# Darwin's miniatures



## Peairtach (Oct 20, 2009)

Just because something is _small_, does that mean it's less complicated or less difficult for Darwinism to explain? Is it any easier to explain the existence of a flea by Darwinism than an elephant, because the flea is much smaller and a "simpler" form of life?

To take this beyond biology, Is it any easier to explain one atom, or more fundamental particle coming out of nothing, or a whole Universe?

This is a case of Darwinian wishful thinking and a rather simplistic fallacy, which people like Michael Behe and others are challenging.

Here are some pictures from the Nikon Small World Competition, some of which are of biological entitites:-

Nikon Small World competition: photographs through the microscope - Telegraph


----------



## Nate (Oct 20, 2009)

Does Darwinism attempt to explain the existence of atoms?


----------



## Bern (Oct 20, 2009)

I live about a mile from Downe House in England, where Darwin lived and worked.

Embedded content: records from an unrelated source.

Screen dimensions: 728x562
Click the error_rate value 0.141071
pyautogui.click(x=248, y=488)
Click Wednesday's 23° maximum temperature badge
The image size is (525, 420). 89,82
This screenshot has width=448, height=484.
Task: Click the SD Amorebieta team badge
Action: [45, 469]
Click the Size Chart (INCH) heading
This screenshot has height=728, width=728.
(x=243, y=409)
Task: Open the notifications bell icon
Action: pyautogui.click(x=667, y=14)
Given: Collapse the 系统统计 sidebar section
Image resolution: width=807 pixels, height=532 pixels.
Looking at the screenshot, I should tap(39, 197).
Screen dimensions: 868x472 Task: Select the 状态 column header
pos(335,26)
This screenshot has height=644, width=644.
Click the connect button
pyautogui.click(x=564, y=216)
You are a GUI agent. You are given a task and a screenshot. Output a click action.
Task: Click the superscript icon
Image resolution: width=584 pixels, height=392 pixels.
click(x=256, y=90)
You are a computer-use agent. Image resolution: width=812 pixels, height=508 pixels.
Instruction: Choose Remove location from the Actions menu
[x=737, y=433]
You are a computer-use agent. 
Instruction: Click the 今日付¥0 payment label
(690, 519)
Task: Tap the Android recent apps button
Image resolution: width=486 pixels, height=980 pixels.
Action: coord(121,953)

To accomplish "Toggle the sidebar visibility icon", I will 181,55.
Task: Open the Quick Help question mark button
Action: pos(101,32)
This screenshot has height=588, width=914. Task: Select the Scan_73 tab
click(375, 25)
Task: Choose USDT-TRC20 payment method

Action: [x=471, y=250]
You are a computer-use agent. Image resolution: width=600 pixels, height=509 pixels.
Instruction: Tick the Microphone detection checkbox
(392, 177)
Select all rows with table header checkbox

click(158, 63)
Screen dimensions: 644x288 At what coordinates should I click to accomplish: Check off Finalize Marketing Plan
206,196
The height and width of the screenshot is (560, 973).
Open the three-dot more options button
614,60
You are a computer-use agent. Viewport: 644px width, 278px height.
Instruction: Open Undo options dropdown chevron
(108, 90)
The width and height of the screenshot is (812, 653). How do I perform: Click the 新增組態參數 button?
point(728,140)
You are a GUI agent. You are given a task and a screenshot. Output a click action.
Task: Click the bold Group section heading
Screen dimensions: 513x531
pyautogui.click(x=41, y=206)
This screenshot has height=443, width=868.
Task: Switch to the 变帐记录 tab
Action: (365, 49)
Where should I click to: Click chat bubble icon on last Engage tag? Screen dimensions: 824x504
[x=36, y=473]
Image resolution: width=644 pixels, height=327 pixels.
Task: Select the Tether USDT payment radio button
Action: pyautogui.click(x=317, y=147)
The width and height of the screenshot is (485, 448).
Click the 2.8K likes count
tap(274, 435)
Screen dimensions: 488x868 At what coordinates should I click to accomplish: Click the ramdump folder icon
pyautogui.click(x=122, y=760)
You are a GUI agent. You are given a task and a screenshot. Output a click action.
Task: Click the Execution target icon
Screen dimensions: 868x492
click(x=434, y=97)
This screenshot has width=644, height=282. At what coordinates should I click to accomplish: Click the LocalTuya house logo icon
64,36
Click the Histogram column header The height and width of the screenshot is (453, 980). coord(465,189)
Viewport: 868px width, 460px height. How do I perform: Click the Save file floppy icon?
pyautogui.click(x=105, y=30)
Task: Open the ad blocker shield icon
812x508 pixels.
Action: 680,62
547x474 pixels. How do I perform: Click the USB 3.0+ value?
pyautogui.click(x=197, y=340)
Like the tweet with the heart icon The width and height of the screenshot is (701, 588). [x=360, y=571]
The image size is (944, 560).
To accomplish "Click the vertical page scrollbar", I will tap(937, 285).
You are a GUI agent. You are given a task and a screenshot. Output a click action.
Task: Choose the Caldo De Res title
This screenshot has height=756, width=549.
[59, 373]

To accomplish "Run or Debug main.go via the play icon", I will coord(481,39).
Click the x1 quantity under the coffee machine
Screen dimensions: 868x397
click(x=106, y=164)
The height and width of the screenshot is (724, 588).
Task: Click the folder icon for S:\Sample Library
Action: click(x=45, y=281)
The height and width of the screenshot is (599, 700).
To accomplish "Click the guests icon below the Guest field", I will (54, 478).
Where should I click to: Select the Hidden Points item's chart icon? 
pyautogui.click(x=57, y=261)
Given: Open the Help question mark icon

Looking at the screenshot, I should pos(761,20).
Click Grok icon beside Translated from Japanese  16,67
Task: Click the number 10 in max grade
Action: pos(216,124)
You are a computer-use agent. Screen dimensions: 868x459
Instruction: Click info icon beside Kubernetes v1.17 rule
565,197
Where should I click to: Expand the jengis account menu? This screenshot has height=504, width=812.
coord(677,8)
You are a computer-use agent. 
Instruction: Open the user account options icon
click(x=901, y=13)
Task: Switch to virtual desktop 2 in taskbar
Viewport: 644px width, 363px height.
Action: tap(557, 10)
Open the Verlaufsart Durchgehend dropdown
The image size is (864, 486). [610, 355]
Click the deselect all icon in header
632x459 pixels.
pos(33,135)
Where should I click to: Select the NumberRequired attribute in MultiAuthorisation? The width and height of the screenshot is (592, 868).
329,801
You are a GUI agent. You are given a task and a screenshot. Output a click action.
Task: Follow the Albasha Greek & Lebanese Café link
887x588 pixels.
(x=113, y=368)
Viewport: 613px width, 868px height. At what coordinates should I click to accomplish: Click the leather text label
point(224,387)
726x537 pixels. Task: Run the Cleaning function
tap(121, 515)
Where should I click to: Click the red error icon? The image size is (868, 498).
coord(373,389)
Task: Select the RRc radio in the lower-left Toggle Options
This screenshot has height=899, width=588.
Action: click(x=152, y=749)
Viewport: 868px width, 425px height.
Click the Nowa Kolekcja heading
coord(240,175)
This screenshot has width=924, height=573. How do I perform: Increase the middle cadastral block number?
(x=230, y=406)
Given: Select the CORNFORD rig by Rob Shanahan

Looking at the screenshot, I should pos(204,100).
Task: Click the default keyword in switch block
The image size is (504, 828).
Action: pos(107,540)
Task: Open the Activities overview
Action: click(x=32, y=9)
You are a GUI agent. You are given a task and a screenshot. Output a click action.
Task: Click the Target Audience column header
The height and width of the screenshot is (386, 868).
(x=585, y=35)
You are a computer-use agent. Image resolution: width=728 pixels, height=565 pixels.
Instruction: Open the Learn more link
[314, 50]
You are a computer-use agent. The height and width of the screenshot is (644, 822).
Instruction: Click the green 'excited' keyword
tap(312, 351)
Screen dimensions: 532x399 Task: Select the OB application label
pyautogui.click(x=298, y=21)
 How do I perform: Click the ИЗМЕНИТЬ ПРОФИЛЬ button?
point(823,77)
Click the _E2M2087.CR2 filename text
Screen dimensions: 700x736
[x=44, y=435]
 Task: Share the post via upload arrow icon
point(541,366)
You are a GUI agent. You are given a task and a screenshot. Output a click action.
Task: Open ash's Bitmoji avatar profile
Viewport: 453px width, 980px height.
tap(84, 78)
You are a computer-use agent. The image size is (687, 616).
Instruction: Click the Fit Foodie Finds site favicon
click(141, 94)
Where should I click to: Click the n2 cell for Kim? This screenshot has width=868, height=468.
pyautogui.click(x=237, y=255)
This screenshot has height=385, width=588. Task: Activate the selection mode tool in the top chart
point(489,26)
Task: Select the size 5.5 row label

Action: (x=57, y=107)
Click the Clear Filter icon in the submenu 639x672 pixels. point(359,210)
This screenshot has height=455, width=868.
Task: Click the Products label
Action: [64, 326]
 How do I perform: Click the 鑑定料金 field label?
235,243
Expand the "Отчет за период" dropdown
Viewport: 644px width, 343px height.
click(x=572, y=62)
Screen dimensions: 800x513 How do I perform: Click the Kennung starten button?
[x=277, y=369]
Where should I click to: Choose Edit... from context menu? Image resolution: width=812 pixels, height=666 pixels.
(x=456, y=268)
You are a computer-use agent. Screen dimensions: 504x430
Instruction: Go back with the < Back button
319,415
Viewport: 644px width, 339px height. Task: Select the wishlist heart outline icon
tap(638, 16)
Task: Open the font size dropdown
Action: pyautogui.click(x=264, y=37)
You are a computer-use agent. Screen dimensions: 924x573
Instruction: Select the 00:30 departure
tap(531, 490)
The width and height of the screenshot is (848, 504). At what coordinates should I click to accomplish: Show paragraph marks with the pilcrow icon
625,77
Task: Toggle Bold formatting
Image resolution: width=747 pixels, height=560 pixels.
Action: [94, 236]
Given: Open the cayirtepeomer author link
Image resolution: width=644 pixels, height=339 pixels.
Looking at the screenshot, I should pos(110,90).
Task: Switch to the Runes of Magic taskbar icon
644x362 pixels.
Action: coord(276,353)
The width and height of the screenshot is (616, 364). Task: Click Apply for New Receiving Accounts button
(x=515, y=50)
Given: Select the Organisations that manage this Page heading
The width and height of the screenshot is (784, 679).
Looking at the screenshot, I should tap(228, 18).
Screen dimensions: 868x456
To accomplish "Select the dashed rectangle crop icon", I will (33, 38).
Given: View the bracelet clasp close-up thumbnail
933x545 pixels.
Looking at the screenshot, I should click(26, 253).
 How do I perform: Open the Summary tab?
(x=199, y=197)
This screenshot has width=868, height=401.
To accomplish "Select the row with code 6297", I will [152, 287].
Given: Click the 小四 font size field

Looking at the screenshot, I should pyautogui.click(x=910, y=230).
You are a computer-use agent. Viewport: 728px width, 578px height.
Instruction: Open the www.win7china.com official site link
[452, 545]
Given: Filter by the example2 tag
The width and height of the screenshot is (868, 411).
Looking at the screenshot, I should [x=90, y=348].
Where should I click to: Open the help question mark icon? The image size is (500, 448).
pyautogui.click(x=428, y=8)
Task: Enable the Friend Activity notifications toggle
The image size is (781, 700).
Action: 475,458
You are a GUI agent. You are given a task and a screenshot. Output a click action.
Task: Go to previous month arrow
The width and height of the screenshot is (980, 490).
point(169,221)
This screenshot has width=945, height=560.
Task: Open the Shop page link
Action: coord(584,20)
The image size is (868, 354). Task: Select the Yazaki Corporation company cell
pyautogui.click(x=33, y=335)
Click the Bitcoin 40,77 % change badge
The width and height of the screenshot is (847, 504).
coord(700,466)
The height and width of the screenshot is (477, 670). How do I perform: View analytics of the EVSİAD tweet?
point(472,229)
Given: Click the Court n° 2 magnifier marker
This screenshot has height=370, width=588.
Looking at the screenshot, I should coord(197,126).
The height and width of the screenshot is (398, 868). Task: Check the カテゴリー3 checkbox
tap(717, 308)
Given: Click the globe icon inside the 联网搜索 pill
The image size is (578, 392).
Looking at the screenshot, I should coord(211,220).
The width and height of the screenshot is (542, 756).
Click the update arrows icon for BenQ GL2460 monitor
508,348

The local reformed baptist church use the large visitor presence to capitalise on witnessing opportunities, handing out tracts outside the gate debunking evolution! Great opportunity.

Sorry.. go back to topic now


----------



## fralo4truth (Oct 20, 2009)

Some of those things that are small in size are not so in complexity!


----------



## Peairtach (Oct 20, 2009)

NateLanning said:


> Does Darwinism attempt to explain the existence of atoms?



No. But broader atheistic evolutionism does. Everything "evolved" from the "simpler" to the more "complex", presumably because the "simpler" is assumed to be easy or relatively easy to explain without God. The universe emerged from a quantum fluctuation or a speck. Biological life evolved from a primordial soup that assembled itself into tiny "simple" life.

What do atheistic Darwinists mean by "simple" or "simpler" life? Is a slug or a fly "simpler" life than a human being? Or are they "simpler" in some features and more complicated in other features?

There's a world of false presuppositions and misconceptions behind how evolutionists use words, even "simple" ones.


----------



## Nate (Oct 20, 2009)

Richard Tallach said:


> What do atheistic Darwinists mean by "simple" or "simpler" life? Is a slug or a fly "simpler" life than a human being? Or are they "simpler" in some features and more complicated in other features?



The atheistic Darwinists that have instructed me over the past 10 years do mean "less complex" when they use the term "simple". 

For, example, I study how cytokines bind their cognate receptors, resulting in the activation of intracellular enzymes (kinases), which further results in the activation of nuclear transcription factors, which finally results in transcriptional activation of a set of genes. The fruit fly is often used as model for what happens in "more complex" animals and humans because the fruit fly has a "simpler" set of the above starting material: fruit flies only have three cytokines, one receptor, one kinase and one transcription factor, whereas "higher order" animals and humans have a couple dozen or so cytokines and receptors, 4 kinases and 6 transcription factors. Most of these components can be mixed and matched in this type of cellular signaling, too. You can see that while there are only a few outcomes of this type of signaling in fruit flies, "higher order" organisms can have literally hundreds of outcomes from this type of signaling.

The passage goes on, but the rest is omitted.